[WHAT THE TASK ASKS] Reproduce all of the records below word for word, with no changes.

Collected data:
========================

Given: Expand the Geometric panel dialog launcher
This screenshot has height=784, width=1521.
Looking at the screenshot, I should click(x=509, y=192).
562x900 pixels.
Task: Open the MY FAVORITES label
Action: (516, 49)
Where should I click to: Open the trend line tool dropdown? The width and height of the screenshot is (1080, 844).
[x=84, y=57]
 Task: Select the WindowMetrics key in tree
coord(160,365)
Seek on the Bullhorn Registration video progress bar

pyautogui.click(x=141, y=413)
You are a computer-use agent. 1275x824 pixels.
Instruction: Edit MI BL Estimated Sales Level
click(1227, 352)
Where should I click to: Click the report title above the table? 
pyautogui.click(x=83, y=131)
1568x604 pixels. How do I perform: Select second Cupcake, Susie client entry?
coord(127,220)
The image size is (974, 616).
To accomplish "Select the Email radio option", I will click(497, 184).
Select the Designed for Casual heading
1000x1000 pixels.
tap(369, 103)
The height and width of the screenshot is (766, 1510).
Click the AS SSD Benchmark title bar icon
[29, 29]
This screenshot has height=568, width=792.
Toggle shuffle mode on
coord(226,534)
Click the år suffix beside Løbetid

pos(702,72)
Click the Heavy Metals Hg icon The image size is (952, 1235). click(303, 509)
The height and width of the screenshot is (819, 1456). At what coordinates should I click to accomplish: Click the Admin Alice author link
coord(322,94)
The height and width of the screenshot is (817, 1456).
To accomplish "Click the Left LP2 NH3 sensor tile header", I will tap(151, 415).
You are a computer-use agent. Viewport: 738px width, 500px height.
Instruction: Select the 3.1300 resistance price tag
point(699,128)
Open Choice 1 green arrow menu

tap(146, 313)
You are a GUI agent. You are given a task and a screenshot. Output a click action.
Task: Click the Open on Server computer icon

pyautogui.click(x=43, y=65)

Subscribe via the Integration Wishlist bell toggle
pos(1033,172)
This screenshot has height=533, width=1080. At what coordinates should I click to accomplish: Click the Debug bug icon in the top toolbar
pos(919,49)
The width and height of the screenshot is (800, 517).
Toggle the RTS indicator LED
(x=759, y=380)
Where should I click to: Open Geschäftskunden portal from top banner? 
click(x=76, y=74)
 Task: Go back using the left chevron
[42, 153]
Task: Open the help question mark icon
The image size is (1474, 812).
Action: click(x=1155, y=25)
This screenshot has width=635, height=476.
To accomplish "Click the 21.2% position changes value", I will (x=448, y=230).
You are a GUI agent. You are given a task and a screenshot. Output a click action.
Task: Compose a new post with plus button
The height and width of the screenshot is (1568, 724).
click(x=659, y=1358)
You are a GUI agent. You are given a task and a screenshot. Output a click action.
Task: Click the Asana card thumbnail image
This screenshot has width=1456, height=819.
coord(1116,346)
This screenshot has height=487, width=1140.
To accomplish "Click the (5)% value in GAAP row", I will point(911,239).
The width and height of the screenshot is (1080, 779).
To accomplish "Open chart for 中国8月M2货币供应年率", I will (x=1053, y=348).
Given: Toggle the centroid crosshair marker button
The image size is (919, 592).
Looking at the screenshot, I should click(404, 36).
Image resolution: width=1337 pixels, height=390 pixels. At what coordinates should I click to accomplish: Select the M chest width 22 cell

========================

[FULL RESPONSE]
Given: Expand the Geometric panel dialog launcher
This screenshot has height=784, width=1521.
Looking at the screenshot, I should click(x=509, y=192).
562x900 pixels.
Task: Open the MY FAVORITES label
Action: (516, 49)
Where should I click to: Open the trend line tool dropdown? The width and height of the screenshot is (1080, 844).
[x=84, y=57]
 Task: Select the WindowMetrics key in tree
coord(160,365)
Seek on the Bullhorn Registration video progress bar

pyautogui.click(x=141, y=413)
You are a computer-use agent. 1275x824 pixels.
Instruction: Edit MI BL Estimated Sales Level
click(1227, 352)
Where should I click to: Click the report title above the table? 
pyautogui.click(x=83, y=131)
1568x604 pixels. How do I perform: Select second Cupcake, Susie client entry?
coord(127,220)
The image size is (974, 616).
To accomplish "Select the Email radio option", I will click(497, 184).
Select the Designed for Casual heading
1000x1000 pixels.
tap(369, 103)
The height and width of the screenshot is (766, 1510).
Click the AS SSD Benchmark title bar icon
[29, 29]
This screenshot has height=568, width=792.
Toggle shuffle mode on
coord(226,534)
Click the år suffix beside Løbetid

pos(702,72)
Click the Heavy Metals Hg icon The image size is (952, 1235). click(303, 509)
The height and width of the screenshot is (819, 1456). At what coordinates should I click to accomplish: Click the Admin Alice author link
coord(322,94)
The height and width of the screenshot is (817, 1456).
To accomplish "Click the Left LP2 NH3 sensor tile header", I will tap(151, 415).
You are a computer-use agent. Viewport: 738px width, 500px height.
Instruction: Select the 3.1300 resistance price tag
point(699,128)
Open Choice 1 green arrow menu

tap(146, 313)
You are a GUI agent. You are given a task and a screenshot. Output a click action.
Task: Click the Open on Server computer icon

pyautogui.click(x=43, y=65)

Subscribe via the Integration Wishlist bell toggle
pos(1033,172)
This screenshot has height=533, width=1080. At what coordinates should I click to accomplish: Click the Debug bug icon in the top toolbar
pos(919,49)
The width and height of the screenshot is (800, 517).
Toggle the RTS indicator LED
(x=759, y=380)
Where should I click to: Open Geschäftskunden portal from top banner? 
click(x=76, y=74)
 Task: Go back using the left chevron
[42, 153]
Task: Open the help question mark icon
The image size is (1474, 812).
Action: click(x=1155, y=25)
This screenshot has width=635, height=476.
To accomplish "Click the 21.2% position changes value", I will (x=448, y=230).
You are a GUI agent. You are given a task and a screenshot. Output a click action.
Task: Compose a new post with plus button
The height and width of the screenshot is (1568, 724).
click(x=659, y=1358)
You are a GUI agent. You are given a task and a screenshot. Output a click action.
Task: Click the Asana card thumbnail image
This screenshot has width=1456, height=819.
coord(1116,346)
This screenshot has height=487, width=1140.
To accomplish "Click the (5)% value in GAAP row", I will point(911,239).
The width and height of the screenshot is (1080, 779).
To accomplish "Open chart for 中国8月M2货币供应年率", I will (x=1053, y=348).
Given: Toggle the centroid crosshair marker button
The image size is (919, 592).
Looking at the screenshot, I should click(404, 36).
Image resolution: width=1337 pixels, height=390 pixels. At what coordinates should I click to accomplish: Select the M chest width 22 cell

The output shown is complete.